(INSTRUCTIONS FOR THE TASK) Extract every line between the one with "699x701 pixels." and the end of the entries, both included, word for word and free of pictures.

--- INPUT DATA ---

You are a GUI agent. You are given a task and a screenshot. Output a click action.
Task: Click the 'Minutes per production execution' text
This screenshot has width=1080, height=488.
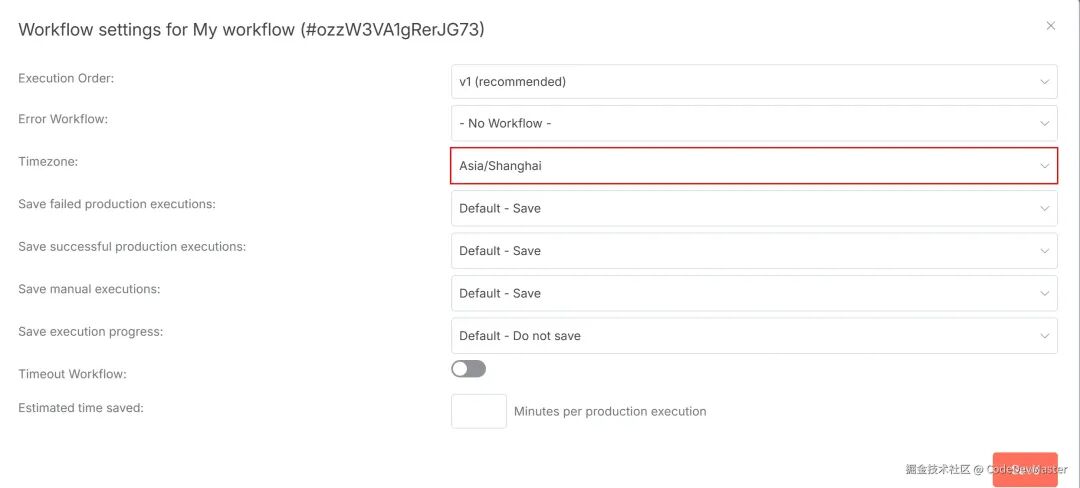click(610, 412)
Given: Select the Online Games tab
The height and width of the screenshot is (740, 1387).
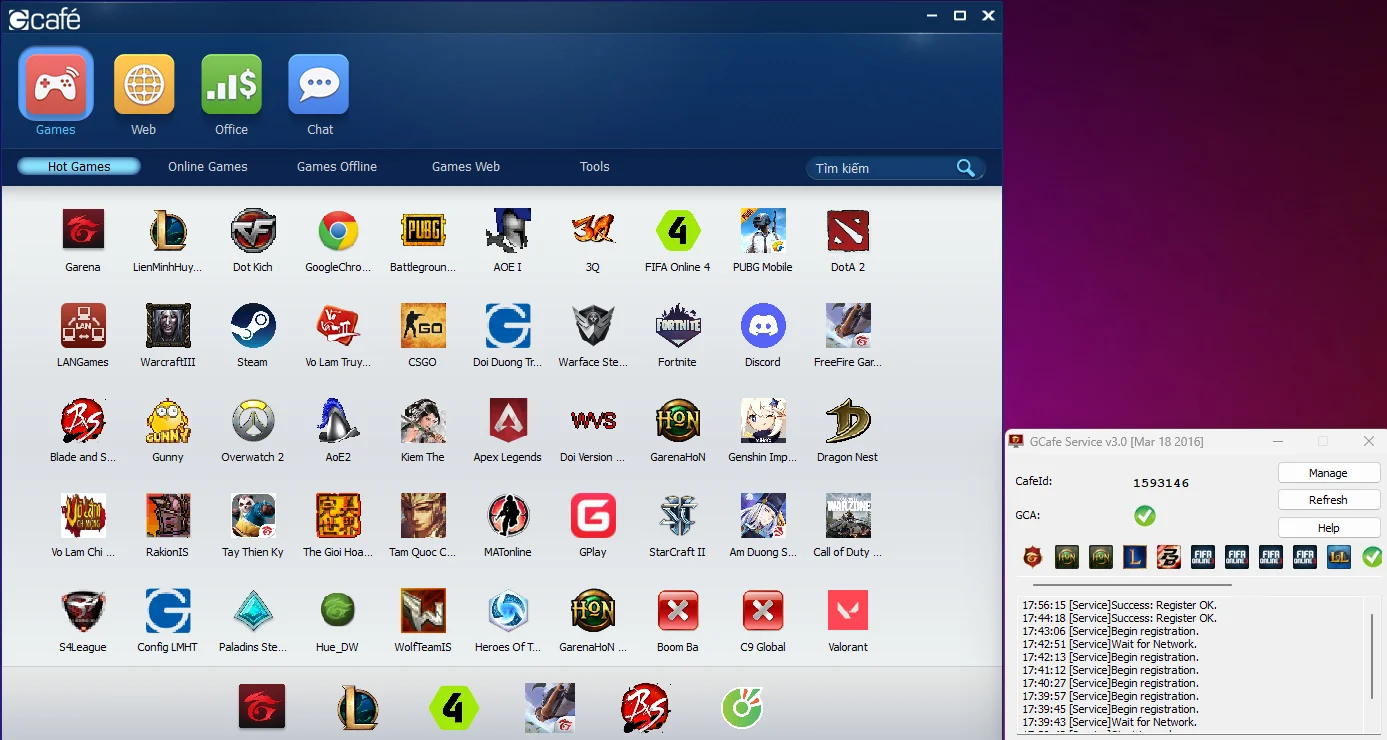Looking at the screenshot, I should (x=207, y=167).
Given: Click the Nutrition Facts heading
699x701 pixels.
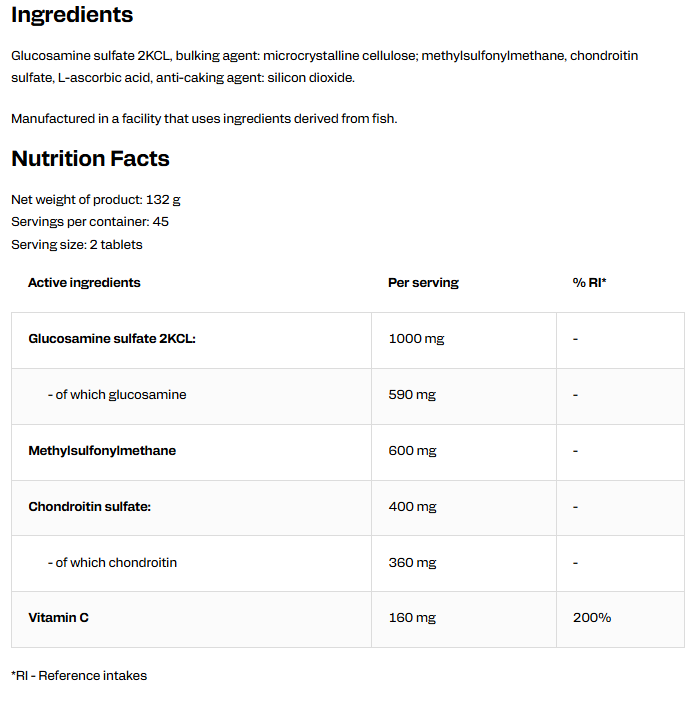Looking at the screenshot, I should click(90, 159).
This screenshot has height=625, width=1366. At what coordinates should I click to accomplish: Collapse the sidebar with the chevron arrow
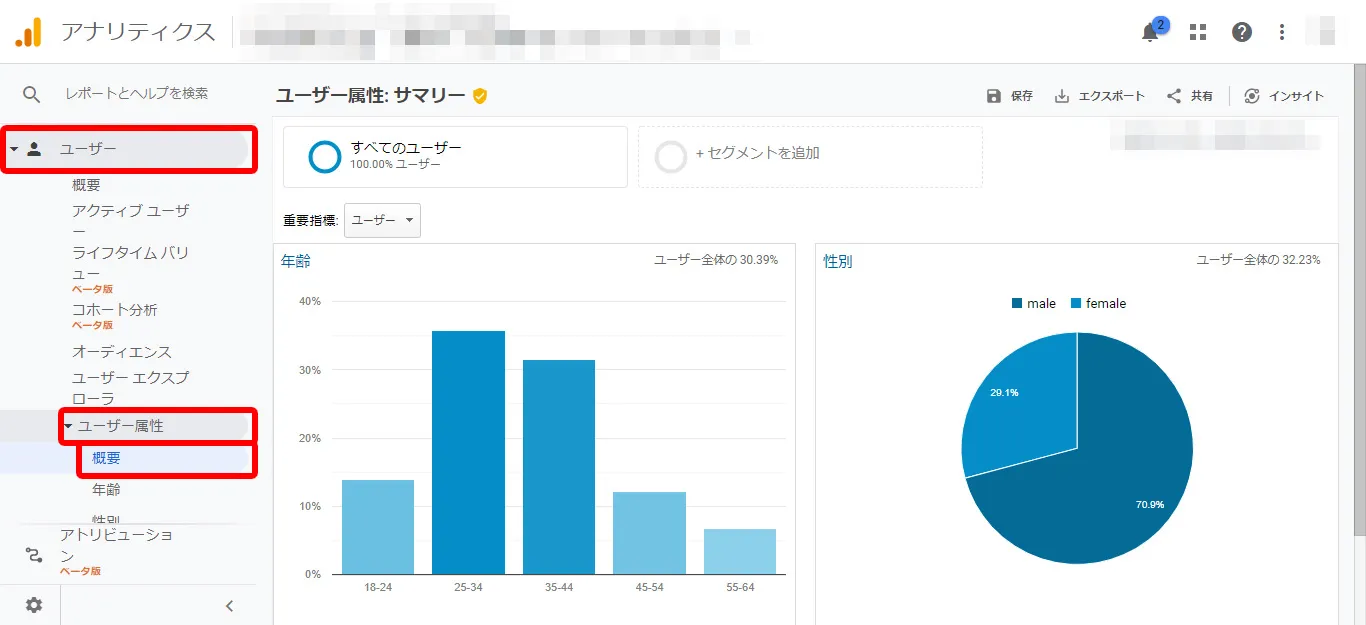point(229,605)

---

(TASK RESPONSE)
699x701 pixels.
Looking at the screenshot, I should click(90, 159).
This screenshot has height=625, width=1366. At what coordinates should I click to accomplish: Collapse the sidebar with the chevron arrow
point(229,605)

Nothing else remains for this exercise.